We implemented a Hybrid Provider Pattern in FleetContext.tsx. Instead of scattering useState hooks across pages, the Context acts as the central brain.
// Simplified FleetContext Logic
export const FleetProvider = ({ children }) => {
// Single Source of Truth
const [tractors, setTractors] = useState<Tractor[]>(initialData);
// Actions that mutate state deeply without prop-drilling
const updateTractorStatus = (id, status) => { ... };
const loadOptimizedSchedule = (newSchedule) => { ... };
return (
<FleetContext.Provider value={{ tractors, updateTractorStatus, loadOptimizedSchedule }}>
{children}
</FleetContext.Provider>
);
};This allowed the Map Component to react instantly when the Scheduling Component updated a route, even though they live on different parts of the component tree.
The data flow is bidirectional but asymmetric. The Frontend pushes constraints (jobs, time windows), and the Backend pushes solutions (routes, alerts).
graph TD
User -->|Define Jobs| Sched[Scheduling UI]
User -->|View Fleet| Map[Live Map]
subgraph Browser_Environment
Sched -->|Dispatch| Context[FleetContext]
Map -->|Subscribe| Context
Context -->|State Update| LocalStorage[Persistence]
end
subgraph Serverless_Backend
Context -->|POST /optimize| CloudFunc[Python Cloud Function]
CloudFunc -->|Parse Pydantic| Validator[Data Validation]
Validator -->|Init Model| OR[OR-Tools Routing Model]
OR -->|Distance Matrix| Haversine[Distance Calc]
OR -->|Physics Check| Telemetry[Hydraulic/Engine Logic]
Telemetry -->|Filter| Safe_Fleet[Available Tractors]
Safe_Fleet -->|Solve| Solution[Greedy Descent Algorithm]
end
Solution -->|JSON Response| Context
The Vehicle Routing Problem (VRP) is NP-Hard. For EagleSight, we implemented a specialized variant: VRPTW (Vehicle Routing Problem with Time Windows) with multiple constraints.
The solver doesn't just minimize distance; it minimizes a weighted cost function: $$ Cost = (\alpha \times Distance) + (\beta \times TimeViolation) + (\gamma \times VehicleUsage) $$
In our Python implementation (solver.py), we effectively "bribe" the solver to drop jobs rather than crash if constraints are impossible to meet. This is done via Disjunctions:
# Penalty for dropping a job is 100,000 "cost units"

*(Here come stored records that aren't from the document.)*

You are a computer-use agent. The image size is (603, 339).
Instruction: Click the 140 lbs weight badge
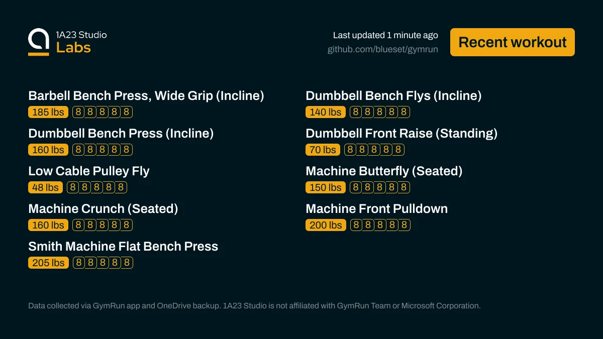tap(326, 112)
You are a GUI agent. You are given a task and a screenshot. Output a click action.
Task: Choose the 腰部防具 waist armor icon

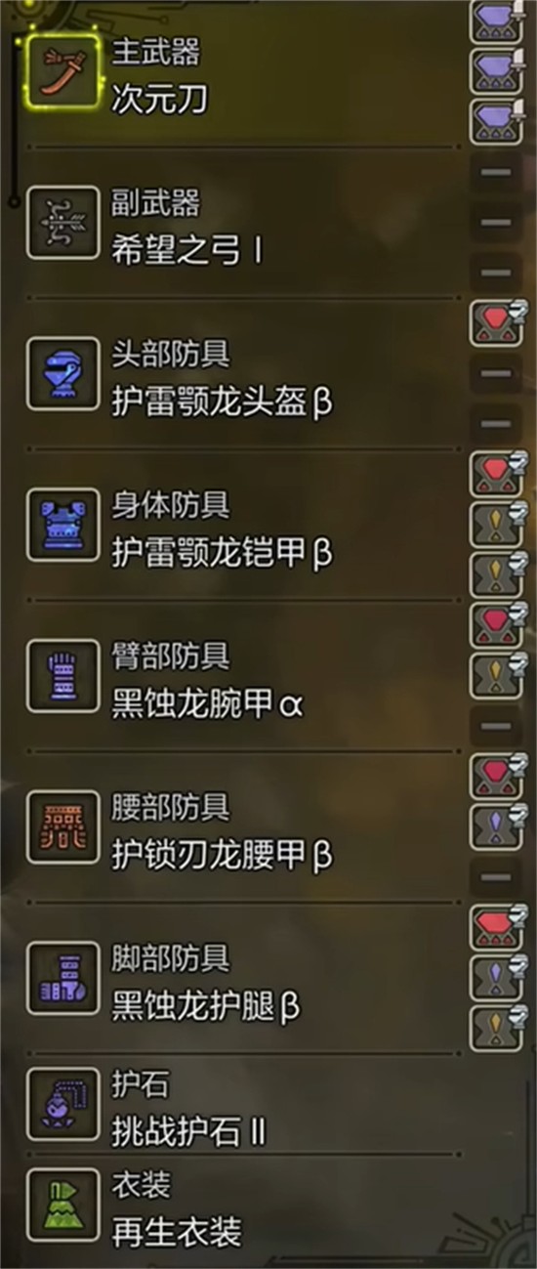tap(62, 826)
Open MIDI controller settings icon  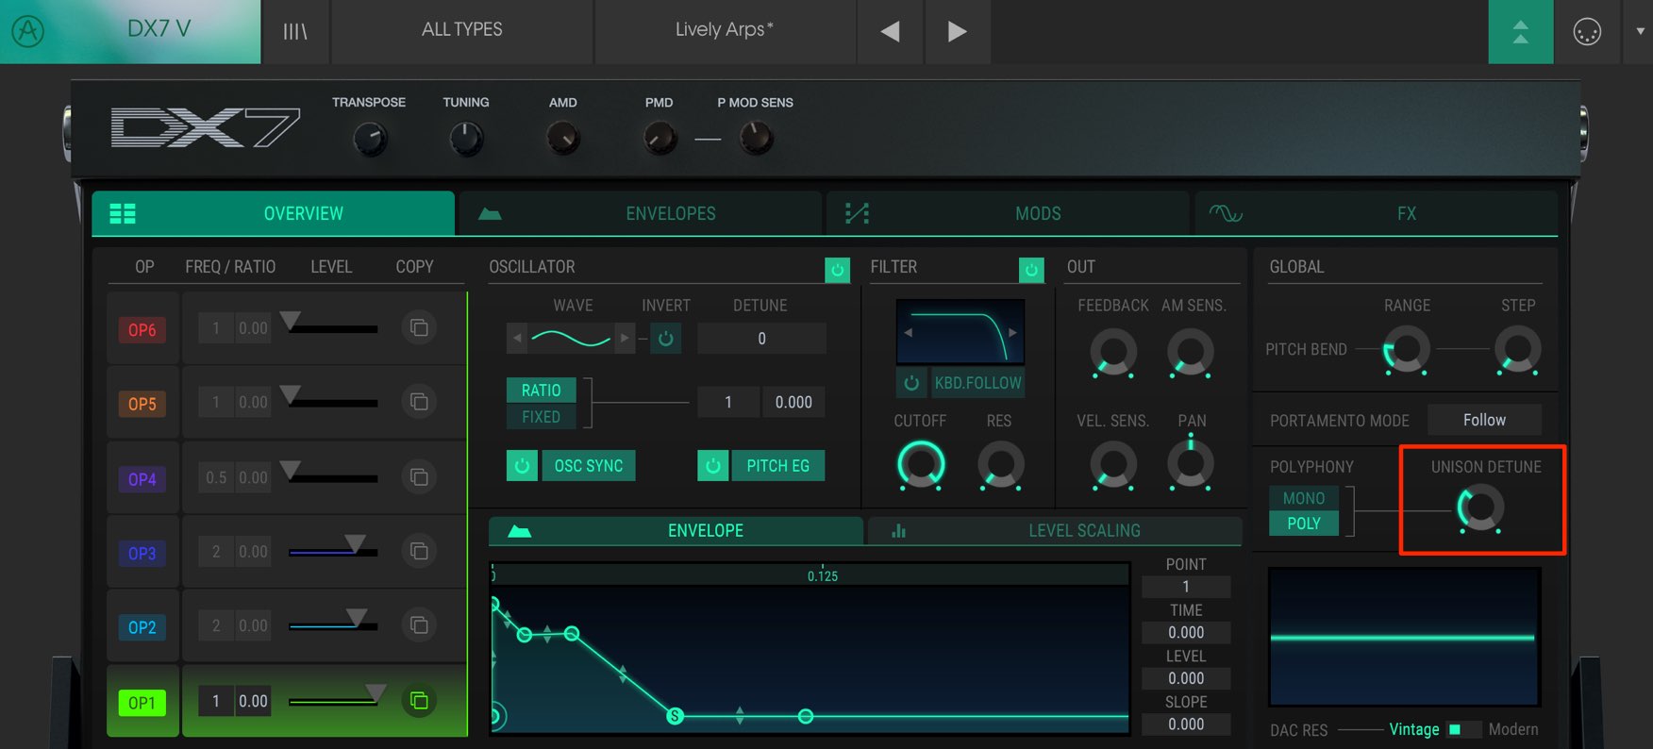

# This forces the solver to include the job UNLESS it requires > 100km travel
penalty = 100000
for node in range(1, len(data['locations'])):
routing.AddDisjunction([manager.NodeToIndex(node)], penalty)We moved away from Euclidean distance (x,y) to Geodetic distance (Latitude/Longitude). This required implementing the Haversine formula directly in the distance callback matrix.
- Why?: A "straight line" on a map in Nigeria is curved on the globe. For accurate fuel estimation, we need the Great Circle distance.
During development, we faced a critical crash: TypeError: 'TractorSchedule' object is not subscriptable.
- Context: FastAPI uses Pydantic models for request validation. These look like classes (
item.id). - Conflict: Our solver logic was written for standard Dicts (
item['id']). - Solution: We implemented a sterilization layer using
.dict()before feeding the optimization engine.
Problem: When switching between the "Overview" and "Live Map" tabs, the map would reset to default zoom/center.
Solution: We lifted the map state (center, zoom) into the FleetContext. Now, the state persists across navigation events, preserving the user's context.
Problem: Users would add 50 hours of work for a fleet with 40-hour capacity. The solver would simply return an empty solution. Solution: By implementing the Disjunction/Penalty logic described in Section 4.1, we created a robust "Unassigned Jobs" backlog. This turned a system failure into a user feature, allowing fleet managers to see exactly which jobs need to be outsourced or delayed.
- Node.js (v18+)
- Python (v3.10+)
# Install dependencies
npm install
# Create .env file
cp .env.example .env
# Start Development Server
npm run devThe app will be available at http://localhost:8080.
# Navigate to backend directory
cd backend
# Install Python dependencies
pip install -r requirements.txt
# Start FastAPI Server
python main.pyThe API will run at http://localhost:8000.
This project is licensed under the MIT License.